With the success of multi-core architectures, enterprise applications derive benefits by executing the code in parallel. By definition, a multi-core microprocessor is one that combines two or more independent processors into a single package, often a single integrated circuit (IC). This architecture allows software applications to perform thread-level parallelism (chip-level multiprocessing) without including multiple microprocessors in separate physical packages. Now the question arises "why multi-core?" The answer lies in scalability, division of labor, specialization of labor, increased demands for performance and reduced power consumption.
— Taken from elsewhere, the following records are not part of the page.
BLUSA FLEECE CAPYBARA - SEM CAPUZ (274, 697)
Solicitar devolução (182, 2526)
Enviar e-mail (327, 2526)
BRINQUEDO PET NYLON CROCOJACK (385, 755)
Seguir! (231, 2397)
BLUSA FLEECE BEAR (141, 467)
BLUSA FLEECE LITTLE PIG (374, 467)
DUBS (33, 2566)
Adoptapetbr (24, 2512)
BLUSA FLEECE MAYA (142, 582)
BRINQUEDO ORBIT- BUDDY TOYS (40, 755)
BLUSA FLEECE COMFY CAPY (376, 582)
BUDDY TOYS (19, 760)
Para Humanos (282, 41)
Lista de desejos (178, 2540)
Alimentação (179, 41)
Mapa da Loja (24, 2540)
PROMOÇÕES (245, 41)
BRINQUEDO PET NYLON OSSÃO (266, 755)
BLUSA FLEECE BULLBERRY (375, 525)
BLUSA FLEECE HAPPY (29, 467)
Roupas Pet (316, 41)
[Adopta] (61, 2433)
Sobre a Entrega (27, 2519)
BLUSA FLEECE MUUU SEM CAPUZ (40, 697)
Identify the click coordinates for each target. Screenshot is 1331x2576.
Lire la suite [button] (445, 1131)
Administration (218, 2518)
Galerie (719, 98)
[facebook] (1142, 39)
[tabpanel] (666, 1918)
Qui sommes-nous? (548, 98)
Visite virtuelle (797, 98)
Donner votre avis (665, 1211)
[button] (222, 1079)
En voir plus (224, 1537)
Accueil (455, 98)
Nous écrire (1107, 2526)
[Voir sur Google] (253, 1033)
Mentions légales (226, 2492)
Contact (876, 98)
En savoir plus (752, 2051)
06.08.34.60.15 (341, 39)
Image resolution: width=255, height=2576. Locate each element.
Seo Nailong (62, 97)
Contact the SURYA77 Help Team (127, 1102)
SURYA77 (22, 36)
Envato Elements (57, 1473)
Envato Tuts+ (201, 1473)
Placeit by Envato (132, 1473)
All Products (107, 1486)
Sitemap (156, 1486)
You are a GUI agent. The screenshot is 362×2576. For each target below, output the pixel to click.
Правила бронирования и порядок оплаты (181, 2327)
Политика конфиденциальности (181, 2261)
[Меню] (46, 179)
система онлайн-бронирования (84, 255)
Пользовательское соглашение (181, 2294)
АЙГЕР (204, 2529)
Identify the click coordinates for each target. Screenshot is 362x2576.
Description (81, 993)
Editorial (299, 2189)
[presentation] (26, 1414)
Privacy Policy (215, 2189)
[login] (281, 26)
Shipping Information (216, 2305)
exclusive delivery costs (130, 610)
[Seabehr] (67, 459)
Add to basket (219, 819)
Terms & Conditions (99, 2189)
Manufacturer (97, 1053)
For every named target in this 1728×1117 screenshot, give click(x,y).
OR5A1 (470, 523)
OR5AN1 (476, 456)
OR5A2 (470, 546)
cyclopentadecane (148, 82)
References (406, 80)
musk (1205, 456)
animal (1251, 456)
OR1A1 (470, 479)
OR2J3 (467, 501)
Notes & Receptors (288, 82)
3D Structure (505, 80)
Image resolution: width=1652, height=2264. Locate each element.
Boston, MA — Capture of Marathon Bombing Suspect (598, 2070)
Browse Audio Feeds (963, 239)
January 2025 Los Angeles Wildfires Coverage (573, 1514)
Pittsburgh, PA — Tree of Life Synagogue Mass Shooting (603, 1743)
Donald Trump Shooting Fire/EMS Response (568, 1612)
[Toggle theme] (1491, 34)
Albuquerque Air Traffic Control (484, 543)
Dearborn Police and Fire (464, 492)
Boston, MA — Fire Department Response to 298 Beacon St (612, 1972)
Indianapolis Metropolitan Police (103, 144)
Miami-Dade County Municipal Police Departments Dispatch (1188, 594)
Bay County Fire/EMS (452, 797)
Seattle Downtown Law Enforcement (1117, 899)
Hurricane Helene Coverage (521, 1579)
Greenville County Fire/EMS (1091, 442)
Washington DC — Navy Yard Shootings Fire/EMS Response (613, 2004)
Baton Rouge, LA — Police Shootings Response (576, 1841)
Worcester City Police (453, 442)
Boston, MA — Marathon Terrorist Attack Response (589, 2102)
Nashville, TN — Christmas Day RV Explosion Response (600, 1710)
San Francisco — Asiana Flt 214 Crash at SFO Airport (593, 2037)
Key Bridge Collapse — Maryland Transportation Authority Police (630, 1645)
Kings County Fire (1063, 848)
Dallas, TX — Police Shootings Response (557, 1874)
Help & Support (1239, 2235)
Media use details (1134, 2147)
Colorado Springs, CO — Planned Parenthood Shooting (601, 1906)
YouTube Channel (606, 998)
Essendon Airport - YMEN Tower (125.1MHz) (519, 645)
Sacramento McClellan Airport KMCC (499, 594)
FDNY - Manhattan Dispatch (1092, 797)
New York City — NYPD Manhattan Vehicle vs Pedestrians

Keeping aside hardware implications, we will look into the software implications of multi-core computing. The emergence of multi-core processor marks a revised thinking from a software perspective too. Applications won't be able to leverage processor enhancements unless software is highly concurrent. Code components which can be run concurrently benefit the most from multi-core architectures and even multiple applications can benefit a lot from multi-core architectures. Then you can run each virtual machine independently of others.
The basic steps in designing parallel applications are:
Partitioning: Decomposing the design into smaller chunks.
Communication: One chunk may require data from another chunk for its smooth execution. This information flow is specified in the communication phase.
Agglomeration: Obtain an algorithm to execute efficiently on a parallel computer. In this phase we combine or agglomerate tasks identified by the partitioning phase to provide a smaller number of useful tasks.
Mapping: Here, we specify where each task is to be executed.
The requirements of a business application do not lend themselves to either grid or parallel environment.
The three main reasons are:
Order of processing: Business logic must be performed in a particular sequence to ensure the integrity of a business process. Each transaction waits for the previous transaction to be completed before it gets processed. This order of processing is difficult to maintain in a parallel grid environment.
Centrally shared resources: Applications have a centralized resource throughout the application. This creates a bottleneck.
Unpredictable behavior and resource needs: The size and processing requirements of business processes vary through out the day or within a given hour. This makes the division of an application into equal-sized blocks difficult, as well as the allocation of resources.
Multi-core computing in SOA
Service-oriented architectures are gaining popularity due to their inherent flexibility. SOA is an enterprise driven, complex, managed, standards-based and highly customizable architecture to enable maximum flexibility and control. SOA is compositional, meaning new applications are built by plugging services together. However, SOA solutions need higher computational resources due to the dependence upon XML-like or JSON-like languages. To truly benefit from SOA, a parallel processing approach to software design and implementation for SOA is required.
In context of SOA, multi-core computing can be exploited in the following areas
- Scalability via distributed instances of the same logical service
- Parallelizing service execution by detecting scope for parallelism
- Multi-service processes/service orchestration scalability by distributing different services over different threads
- Separation of different processes in SOA computing – marshalling, schema processing, validation, demarshalling into separate threads for maximizing throughputs for services
Parallel processing.
XML, SOAP, JSON and WSDL are major industry standards used to build SOA applications. However, processing of XML or JSON is computationally demanding and a number of optimization techniques have been developed to address the performance problem, but none of them are quite satisfactory. XML or JSON has turned out to be the major bottleneck for SOA applications. With the emergence of multi-core architectures, concurrent processing of XML or JSON could be one of the solutions to enhance the performance.
SOA can benefit from multi-core architectures, however a set of associated tools and programmer-usable artifacts should be created and made popular so that you do not lay the burden on programmer to create parallel XML or JSON processing code.